Катю дрожь омерзения охватила. О, да! Ему, этому писаке, – ему все равно! И с этою доброю улыбкою…
– Я категорически требую, чтобы напечатано было мое письмо в редакцию. Вот оно. Здесь только восстановлено то, что я действительно сказал.
Они в замешательстве прочли. Редактор в золотых очках помолчал и сказал:
– Да, конечно, это полное ваше право. Но завтрашний номер, воскресный, уже сверстан, в понедельник газета не выходит. Так что, к сожалению, сможем поместить только во вторник… А кстати, профессор: не можете ли вы нам давать время от времени популярно-научные статьи, доступные пониманию рабочей массы? Мы собираемся расширить нашу газету.
– Об этом может быть речь, когда появится опровержение.
Профессор с Катей вышли. Катя воскликнула:
– Не напечатают!
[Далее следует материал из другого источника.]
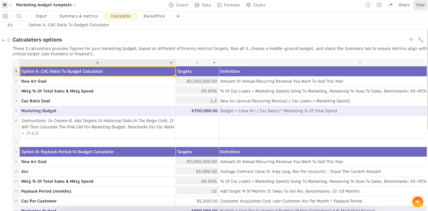Open the Insert menu
This screenshot has height=211, width=428.
178,5
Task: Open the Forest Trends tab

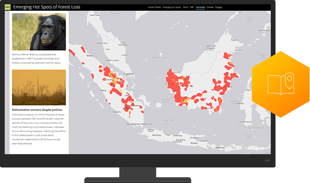Action: (154, 7)
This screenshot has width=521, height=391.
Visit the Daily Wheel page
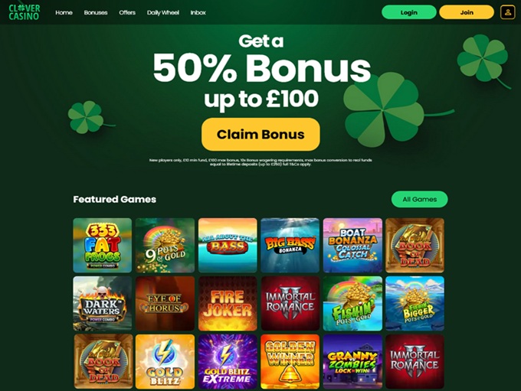(x=162, y=12)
Вот увидите!
– Нет, это не может быть.
– Да как же им напечатать? «Не штыком, а просвещением». Когда они именно проповедуют, что штыком. – Катя засмеялась. – И очутились вы, Николай Елпидифорович, в их компании!
Во вторник письмо не появилось, и редактор по телефону очень извинялся. Потом оказалось, метранпаж затерял заметку. Редактор просил непременно прислать новую и опять очень извинялся. Наконец, оказалось, – времени прошло уже столько, что решительно не имело смысла печатать: все давно уже забыли и о самом-то празднике.
У подъезда «Астории» стояла телега, нагруженная печеным хлебом, а на горячих хлебах лежал врастяжку ломовой извозчик. Мимо равнодушно проходили люди. Катя, пораженная, остановилась.
– Товарищ! Да что же вы такое делаете? Ведь вы весь хлеб примяли, посмотрите, что с ним стало!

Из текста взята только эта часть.